*Prompt*.
Leave the pictures out and return every line below exactly.

*Supplied entries*.
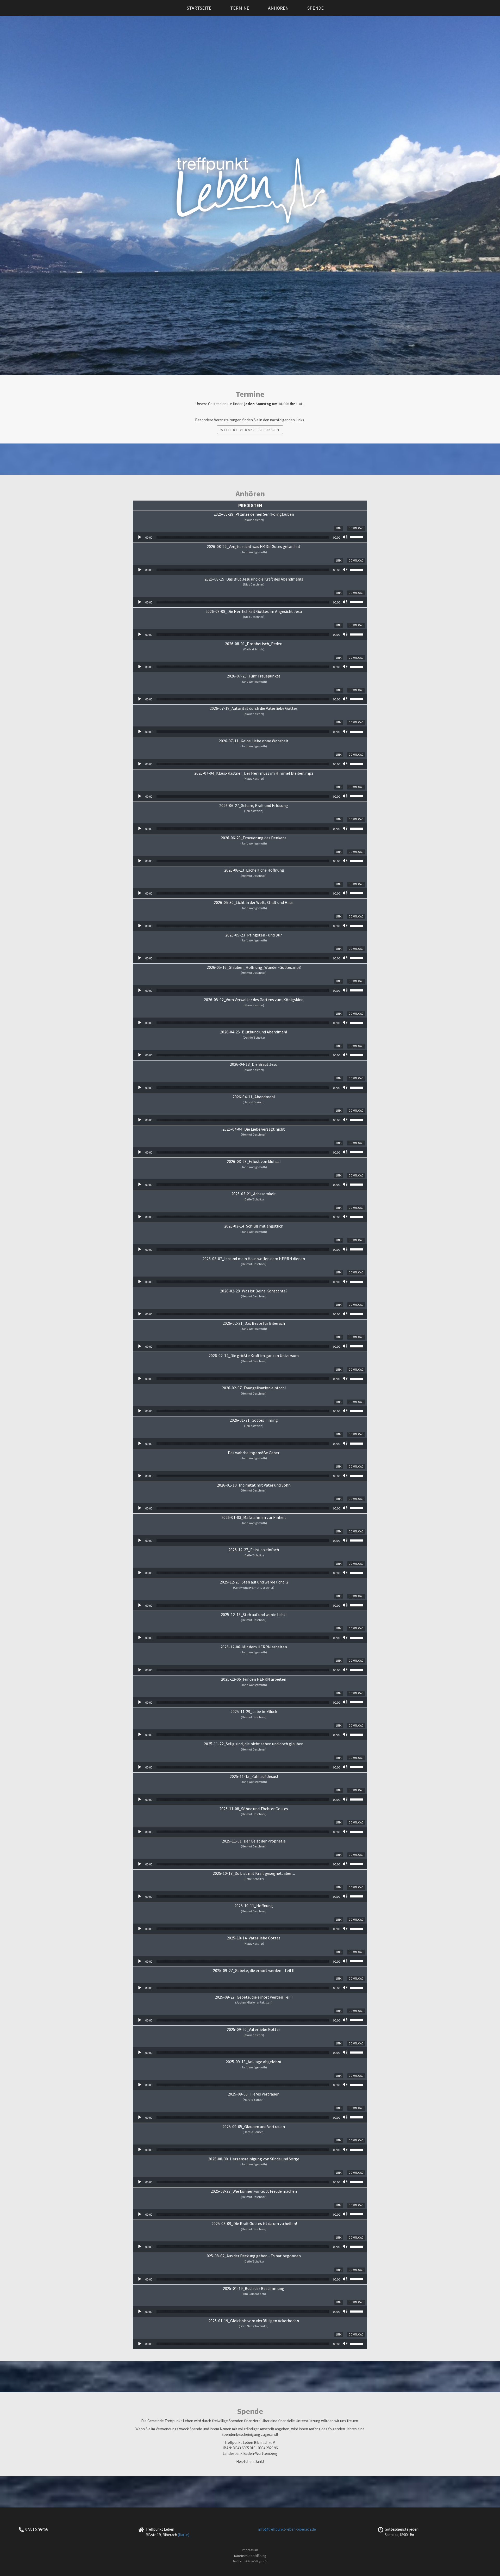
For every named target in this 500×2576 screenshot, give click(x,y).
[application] (250, 537)
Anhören (278, 8)
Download (356, 528)
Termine (239, 8)
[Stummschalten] (345, 537)
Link (338, 528)
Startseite (199, 8)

*Result of this task*.
For every named target in this 500×2576 screenshot, give click(x,y).
[application] (250, 537)
Anhören (278, 8)
Download (356, 528)
Termine (239, 8)
[Stummschalten] (345, 537)
Link (338, 528)
Startseite (199, 8)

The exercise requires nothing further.